6. AUCTION: Remaining bogus Sunrise names should be challenged and auctioned by the registry or registrars. Names go to those who pay the most. Extra value accrues to registry or registrars.
7. ANNOUNCED FIRST-COME FIRST-SERVE: Remaining bogus Sunrise names should be challenged and distributed at an announced time on a first-come, first-serve basis. Names go to those with the most rapid connections. The server may crash.
8. UNANNOUNCED FIRST-COME FIRST-SERVE: Remaining bogus Sunrise names should be challenged and distributed at an unannounced time on a first-come, first-serve basis. Names go to those who check frequently, have insider information, or are just lucky.
9. LR3 FOR LR1 PARTICIPANTS ONLY: Remaining bogus Sunrise names should be challenged and distributed in LR3 like LR2, except that only people with documented, non-refunded, paid requests for those same names during LR1 can participate for those names in LR3. Names go to those who originally lost money due to bogus registrations. May be tough to administer.
10. PROTOTYPE WEBSITE CONTEST: To help increase the number of working .INFO websites, the remaining bogus Sunrise names should be challenged and distributed based on a peer-reviewed contest evaluating usefulness of working prototype websites developed and submitted by applicants. Names go to people who have demonstrated commitment to providing good information content at the name.
The following are the combined results of the polls on the two domain discussion forums.

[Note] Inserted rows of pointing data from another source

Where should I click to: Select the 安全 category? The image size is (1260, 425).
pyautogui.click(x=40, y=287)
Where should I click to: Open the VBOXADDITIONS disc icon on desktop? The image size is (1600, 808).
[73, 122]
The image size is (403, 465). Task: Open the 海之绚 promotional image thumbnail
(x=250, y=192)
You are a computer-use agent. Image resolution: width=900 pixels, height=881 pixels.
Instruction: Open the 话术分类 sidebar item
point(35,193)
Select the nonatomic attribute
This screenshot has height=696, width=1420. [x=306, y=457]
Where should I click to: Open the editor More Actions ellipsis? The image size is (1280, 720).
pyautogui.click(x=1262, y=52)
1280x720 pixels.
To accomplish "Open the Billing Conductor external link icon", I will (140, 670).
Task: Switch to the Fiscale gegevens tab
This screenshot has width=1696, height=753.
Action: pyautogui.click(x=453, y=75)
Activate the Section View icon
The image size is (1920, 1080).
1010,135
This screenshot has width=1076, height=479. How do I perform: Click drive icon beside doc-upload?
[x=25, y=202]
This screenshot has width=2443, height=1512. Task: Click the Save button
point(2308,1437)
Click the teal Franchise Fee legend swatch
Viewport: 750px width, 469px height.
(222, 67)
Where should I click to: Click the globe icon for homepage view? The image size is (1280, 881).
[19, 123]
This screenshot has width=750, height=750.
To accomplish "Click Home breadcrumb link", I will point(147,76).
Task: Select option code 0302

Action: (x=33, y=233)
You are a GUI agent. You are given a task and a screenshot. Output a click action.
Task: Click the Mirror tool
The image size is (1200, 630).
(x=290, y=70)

The percentages are the percentages of respondents to whom the action is an acceptable way to address remaining bogus registrations.
The most favored alternative was LR3 WITH EQUAL LENGTH LISTS, acceptable to 47.2% of respondents.
Three alternatives formed a second-tier of alternative actions: LR3 LIKE LR2 (acceptable to 22.2%); LR3 WITHOUT CLOSED LISTS (acceptable to 22.2%); and PROTOTYPE WEBSITE CONTEST (acceptable to 19.4%).
Third-tier options were: FREE RANDOM DRAW (16.7%); AUCTION (13.9%); UNANNOUNCED FIRST-COME FIRST-SERVE (11.1%); and LR3 FOR LR1 PARTICIPANTS ONLY (11.1%).
The least favored alternatives were: NO SPECIAL ACTION (8.3%); and ANNOUNCED FIRST-COME FIRST-SERVE (5.6%).